Unicode from SQL to ASP - SQL Server Forums

Please start any new threads on our new site at https://forums.sqlteam.com. We've got lots of great SQL Server experts to answer whatever question you can come up with.

All Forums

Development Tools

ASP.NET

Unicode from SQL to ASP

Author

Topic

SamC
White Water Yakist

3467 Posts

Posted - 2003-05-08 : 16:00:52

I'm retrieving adVarWChar using ADO .Parameter

It seems to be getting the data correctly but I don't recall that ASP variables support UNICODE - or do they?

Seems to be that ADP character strings are 1 type only - 1 byte per character..

If I retrieve a Unicode string

strMyHeader = .Parameter("@MyHeader")

Is there some special treatment other than

Response.Write strMyHeader

to properly format the output as unicode characters?

Note: I'm using UTF-8 characterset in my HTML page, and static unicode characters display properly.

Sam

SamC
White Water Yakist

3467 Posts

Posted - 2003-05-08 : 17:47:55

I'm not at my workstation, but I think the answer may be:

Response.Write Server.URLEncode(strMyHeader)

Sam

SamC
White Water Yakist

3467 Posts

Posted - 2003-06-02 : 13:42:58

I found the answer to writing unicode properly from ASP.

.. codepage

Sam

mohdowais
Sheikh of Yak Knowledge

1456 Posts

Posted - 2003-06-02 : 13:53:02

Hey Sam, I am having a similar problem. What codepage property did you change? I tried Response.Codepage (not available in Win2k), Session.CodePage and the ASPCodePage Metabase property of the Application. None worked

Any helpful pointers?

Owais

SamC
White Water Yakist

3467 Posts

Posted - 2003-06-02 : 14:15:15

Well, first, you gotta know the codepage mapping values.

Then, I used

<%@LANGUAGE="VBSCRIPT" CODEPAGE="65001"%>

The 65001 is the codepage mapping for UNICODE. Of course, stored procedures using unicode parmeters must be NVARCHAR and the ADO must declare these parameters as adVarWChar.

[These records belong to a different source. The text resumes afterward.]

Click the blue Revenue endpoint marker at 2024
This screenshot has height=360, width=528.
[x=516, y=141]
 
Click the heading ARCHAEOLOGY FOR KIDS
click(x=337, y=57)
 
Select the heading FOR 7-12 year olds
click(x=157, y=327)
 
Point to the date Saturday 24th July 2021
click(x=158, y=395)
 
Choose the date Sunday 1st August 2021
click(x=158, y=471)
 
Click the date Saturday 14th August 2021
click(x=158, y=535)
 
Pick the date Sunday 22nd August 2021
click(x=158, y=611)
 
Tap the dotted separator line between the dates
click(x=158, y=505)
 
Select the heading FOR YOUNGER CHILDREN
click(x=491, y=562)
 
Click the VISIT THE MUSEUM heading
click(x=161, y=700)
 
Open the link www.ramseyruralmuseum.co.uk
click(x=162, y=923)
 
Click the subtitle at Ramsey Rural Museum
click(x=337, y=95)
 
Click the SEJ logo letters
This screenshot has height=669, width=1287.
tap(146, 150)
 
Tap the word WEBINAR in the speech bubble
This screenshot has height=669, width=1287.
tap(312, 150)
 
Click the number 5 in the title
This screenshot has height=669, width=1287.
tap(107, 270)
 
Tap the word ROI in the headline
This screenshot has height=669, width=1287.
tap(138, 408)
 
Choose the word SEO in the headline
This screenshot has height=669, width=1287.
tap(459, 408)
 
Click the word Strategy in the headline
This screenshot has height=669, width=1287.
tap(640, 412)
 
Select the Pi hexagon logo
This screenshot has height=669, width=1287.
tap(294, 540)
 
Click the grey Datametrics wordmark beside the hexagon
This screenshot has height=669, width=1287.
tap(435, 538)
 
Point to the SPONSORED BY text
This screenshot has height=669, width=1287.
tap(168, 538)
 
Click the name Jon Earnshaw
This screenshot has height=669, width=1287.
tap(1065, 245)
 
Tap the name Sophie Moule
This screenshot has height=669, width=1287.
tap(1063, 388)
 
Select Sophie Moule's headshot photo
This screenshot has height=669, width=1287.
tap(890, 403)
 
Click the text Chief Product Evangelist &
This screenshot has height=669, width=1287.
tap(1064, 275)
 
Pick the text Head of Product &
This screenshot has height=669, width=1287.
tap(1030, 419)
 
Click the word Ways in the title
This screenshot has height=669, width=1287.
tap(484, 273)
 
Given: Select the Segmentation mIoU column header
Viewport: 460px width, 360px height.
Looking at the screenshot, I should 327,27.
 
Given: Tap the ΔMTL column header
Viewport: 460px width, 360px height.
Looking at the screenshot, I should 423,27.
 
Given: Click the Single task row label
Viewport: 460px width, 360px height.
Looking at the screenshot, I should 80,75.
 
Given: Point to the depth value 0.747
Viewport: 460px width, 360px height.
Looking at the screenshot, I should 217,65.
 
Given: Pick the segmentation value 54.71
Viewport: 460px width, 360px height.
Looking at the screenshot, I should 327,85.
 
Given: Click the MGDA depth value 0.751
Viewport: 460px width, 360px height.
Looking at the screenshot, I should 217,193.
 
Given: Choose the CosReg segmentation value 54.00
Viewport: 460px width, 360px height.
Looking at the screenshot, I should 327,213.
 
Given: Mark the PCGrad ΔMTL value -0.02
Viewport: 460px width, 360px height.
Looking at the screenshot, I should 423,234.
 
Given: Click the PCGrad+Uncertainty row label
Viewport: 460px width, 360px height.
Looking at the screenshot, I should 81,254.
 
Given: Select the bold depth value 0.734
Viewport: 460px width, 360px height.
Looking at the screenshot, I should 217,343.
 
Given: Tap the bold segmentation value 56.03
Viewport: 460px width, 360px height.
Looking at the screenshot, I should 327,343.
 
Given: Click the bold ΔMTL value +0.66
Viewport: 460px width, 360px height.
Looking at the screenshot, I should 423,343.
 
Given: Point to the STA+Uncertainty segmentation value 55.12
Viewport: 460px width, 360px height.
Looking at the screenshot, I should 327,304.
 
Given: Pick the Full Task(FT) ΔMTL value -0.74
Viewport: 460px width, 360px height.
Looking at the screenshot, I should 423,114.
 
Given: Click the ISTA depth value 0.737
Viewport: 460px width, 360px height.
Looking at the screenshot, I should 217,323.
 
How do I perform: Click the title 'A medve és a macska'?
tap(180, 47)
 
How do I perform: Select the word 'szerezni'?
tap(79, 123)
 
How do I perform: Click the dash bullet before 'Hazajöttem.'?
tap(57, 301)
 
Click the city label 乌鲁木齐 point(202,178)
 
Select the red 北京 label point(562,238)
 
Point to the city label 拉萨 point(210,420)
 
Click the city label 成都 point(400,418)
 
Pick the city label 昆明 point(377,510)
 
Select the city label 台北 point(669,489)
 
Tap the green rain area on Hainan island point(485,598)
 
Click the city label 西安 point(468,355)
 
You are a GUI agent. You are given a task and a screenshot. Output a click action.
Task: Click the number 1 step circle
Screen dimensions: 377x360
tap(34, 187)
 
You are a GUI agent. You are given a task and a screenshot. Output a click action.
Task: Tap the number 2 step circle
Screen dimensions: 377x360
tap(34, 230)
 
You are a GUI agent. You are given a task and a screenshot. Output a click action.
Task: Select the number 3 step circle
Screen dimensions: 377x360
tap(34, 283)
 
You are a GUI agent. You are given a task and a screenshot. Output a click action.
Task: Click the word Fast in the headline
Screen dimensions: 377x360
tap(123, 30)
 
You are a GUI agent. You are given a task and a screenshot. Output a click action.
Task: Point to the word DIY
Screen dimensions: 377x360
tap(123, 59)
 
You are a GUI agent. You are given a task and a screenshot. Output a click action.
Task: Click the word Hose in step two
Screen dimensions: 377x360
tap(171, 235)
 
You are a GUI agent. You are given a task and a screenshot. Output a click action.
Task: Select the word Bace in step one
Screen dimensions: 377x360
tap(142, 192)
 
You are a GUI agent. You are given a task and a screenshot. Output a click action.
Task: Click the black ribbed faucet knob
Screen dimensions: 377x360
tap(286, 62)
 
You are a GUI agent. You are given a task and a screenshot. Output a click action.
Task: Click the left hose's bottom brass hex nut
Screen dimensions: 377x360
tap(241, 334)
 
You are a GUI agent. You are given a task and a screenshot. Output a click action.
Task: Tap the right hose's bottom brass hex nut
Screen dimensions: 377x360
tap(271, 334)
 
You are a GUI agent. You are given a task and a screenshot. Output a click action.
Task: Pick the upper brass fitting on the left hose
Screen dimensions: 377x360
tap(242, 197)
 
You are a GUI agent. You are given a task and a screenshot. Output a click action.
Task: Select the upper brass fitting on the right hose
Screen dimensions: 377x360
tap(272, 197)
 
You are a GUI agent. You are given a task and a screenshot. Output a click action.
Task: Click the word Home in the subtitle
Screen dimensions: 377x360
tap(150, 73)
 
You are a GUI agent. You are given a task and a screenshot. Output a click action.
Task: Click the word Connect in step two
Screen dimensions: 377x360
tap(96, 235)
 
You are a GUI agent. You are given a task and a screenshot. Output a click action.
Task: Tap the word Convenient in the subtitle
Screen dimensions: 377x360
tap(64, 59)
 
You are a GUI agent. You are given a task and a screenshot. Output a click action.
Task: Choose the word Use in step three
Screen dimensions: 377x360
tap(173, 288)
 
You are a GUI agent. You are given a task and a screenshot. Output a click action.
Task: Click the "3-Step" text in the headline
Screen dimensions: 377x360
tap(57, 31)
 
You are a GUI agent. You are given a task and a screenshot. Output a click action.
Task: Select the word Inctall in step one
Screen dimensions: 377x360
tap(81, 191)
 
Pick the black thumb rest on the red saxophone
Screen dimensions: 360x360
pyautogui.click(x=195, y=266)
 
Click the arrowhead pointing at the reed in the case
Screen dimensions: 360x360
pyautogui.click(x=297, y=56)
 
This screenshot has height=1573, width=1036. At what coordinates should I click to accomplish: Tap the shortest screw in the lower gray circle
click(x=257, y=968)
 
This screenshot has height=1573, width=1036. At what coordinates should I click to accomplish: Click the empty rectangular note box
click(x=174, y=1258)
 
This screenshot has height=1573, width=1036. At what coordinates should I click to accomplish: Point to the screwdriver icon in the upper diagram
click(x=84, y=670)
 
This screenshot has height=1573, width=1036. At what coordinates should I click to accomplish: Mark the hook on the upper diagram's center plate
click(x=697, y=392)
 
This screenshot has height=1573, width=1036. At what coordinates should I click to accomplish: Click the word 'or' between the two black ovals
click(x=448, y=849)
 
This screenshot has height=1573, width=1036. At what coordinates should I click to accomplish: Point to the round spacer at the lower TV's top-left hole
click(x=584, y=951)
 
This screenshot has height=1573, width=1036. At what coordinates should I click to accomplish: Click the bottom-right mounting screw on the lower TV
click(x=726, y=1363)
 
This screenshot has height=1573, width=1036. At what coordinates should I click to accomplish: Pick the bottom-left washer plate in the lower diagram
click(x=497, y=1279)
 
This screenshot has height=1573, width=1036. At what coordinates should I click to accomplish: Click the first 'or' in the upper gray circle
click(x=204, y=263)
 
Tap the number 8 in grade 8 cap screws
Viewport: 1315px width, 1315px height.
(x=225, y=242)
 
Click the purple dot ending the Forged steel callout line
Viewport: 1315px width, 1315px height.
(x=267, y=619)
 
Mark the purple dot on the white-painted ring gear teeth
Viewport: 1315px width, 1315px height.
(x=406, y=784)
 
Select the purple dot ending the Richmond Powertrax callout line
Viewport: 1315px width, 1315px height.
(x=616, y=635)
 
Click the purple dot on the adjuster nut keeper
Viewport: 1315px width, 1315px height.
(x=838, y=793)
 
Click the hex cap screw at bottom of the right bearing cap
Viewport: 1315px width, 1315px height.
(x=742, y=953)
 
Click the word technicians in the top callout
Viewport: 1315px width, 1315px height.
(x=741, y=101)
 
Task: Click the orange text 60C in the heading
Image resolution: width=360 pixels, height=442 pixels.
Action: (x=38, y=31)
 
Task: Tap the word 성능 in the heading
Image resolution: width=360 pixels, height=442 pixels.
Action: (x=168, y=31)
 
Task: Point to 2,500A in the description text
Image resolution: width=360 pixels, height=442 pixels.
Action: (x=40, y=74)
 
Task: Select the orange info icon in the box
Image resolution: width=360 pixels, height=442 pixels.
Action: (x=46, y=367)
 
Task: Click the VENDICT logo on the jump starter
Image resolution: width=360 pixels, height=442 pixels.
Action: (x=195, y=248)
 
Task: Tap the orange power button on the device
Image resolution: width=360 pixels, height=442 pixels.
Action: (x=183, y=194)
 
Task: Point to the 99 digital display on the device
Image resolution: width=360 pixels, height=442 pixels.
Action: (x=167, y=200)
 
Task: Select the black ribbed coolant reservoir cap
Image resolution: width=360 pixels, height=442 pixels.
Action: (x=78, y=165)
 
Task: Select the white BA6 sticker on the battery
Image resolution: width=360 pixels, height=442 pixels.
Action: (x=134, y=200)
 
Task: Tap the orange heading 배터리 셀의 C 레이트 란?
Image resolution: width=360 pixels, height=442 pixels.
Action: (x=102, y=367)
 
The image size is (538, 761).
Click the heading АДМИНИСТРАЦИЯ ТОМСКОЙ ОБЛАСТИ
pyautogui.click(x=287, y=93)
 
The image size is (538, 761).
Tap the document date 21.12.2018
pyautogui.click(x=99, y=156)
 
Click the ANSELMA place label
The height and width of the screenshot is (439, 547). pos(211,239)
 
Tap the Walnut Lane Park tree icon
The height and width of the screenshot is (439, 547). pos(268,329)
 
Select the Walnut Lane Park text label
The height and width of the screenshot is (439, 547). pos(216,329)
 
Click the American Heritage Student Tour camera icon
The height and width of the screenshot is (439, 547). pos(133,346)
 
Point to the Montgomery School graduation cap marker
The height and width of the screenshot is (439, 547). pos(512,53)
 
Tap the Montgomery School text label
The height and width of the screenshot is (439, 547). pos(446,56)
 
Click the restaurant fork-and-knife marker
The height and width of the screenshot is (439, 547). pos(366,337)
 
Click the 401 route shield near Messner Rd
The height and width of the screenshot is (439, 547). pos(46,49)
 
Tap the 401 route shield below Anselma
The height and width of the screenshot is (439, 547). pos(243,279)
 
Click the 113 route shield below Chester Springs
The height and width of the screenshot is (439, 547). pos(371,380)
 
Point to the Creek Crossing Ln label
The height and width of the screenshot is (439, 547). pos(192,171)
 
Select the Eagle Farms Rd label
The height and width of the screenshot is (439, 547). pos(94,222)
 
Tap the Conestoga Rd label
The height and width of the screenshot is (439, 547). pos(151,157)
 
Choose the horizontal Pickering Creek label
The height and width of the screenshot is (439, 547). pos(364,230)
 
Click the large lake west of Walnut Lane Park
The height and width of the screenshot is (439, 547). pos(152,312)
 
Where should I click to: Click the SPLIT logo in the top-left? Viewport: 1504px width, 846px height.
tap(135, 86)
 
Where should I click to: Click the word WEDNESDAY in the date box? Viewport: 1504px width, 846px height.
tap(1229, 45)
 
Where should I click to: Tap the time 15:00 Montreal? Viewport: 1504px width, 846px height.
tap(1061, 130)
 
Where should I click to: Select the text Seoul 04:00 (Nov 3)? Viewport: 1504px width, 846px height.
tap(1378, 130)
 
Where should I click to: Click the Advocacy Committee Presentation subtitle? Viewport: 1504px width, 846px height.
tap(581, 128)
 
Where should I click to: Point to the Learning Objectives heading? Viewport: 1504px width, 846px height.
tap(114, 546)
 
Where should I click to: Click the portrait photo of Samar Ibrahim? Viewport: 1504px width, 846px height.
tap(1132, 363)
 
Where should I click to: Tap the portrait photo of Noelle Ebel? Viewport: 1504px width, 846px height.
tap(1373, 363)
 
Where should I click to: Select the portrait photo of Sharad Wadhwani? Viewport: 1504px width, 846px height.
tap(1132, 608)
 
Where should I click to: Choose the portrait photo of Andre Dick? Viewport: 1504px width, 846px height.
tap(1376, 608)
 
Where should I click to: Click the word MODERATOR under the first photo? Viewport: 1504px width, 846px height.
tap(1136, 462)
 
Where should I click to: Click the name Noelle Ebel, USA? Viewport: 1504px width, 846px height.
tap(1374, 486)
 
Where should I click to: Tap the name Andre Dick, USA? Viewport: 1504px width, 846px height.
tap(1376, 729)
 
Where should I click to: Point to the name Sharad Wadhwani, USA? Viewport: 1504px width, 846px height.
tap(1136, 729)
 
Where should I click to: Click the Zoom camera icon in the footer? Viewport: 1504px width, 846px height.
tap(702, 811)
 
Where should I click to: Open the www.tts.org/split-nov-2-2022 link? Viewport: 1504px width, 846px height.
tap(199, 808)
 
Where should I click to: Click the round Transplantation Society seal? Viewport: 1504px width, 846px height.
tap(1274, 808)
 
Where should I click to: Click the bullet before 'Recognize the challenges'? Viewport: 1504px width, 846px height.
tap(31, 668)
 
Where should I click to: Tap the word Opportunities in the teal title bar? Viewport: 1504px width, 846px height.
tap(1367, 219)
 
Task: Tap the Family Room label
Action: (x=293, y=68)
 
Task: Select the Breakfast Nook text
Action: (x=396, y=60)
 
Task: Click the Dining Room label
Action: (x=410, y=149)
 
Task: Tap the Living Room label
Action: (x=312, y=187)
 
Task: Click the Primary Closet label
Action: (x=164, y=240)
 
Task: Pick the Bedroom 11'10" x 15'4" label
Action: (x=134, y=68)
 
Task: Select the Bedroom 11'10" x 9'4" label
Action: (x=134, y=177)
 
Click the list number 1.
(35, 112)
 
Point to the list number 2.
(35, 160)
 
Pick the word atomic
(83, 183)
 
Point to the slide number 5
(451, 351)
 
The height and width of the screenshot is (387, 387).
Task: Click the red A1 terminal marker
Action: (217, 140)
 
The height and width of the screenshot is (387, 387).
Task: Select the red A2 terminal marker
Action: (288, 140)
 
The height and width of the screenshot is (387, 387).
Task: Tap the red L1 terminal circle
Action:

I'd like to hear from you if you have any new discoveries using UNICODE (or other) languages. I'm still on my learning curve myself.

I'm using a meta tag declaring charset=UTF-8, which works very well for lots of languages. I'm happily surprised that Netscape 4.X browsers render the UTF-8 page (after an unexpected automatic refresh).

I thought Arnold got stuck at this point too. Arnold?

Sam

mohdowais
Sheikh of Yak Knowledge

1456 Posts

Posted - 2003-06-02 : 14:53:50

Thanx for the input Sam...actually the story goes something like this:

We have been developing bilingual web applications (English/Arabic), and so far the only way we have been able to get the Web Server to interpret Arabic characters coming from the database correctly is to set the default codepage of the Web Server OS to Arabic (CP 1256). Of course, that doesnt really make sense, what's the point of being able to install multiple codepages if you can't use more than one at a time? Web Server to Browser is not a problem, just DB Server to Web Server. So I was toying with all these settings to see if I could get it to work!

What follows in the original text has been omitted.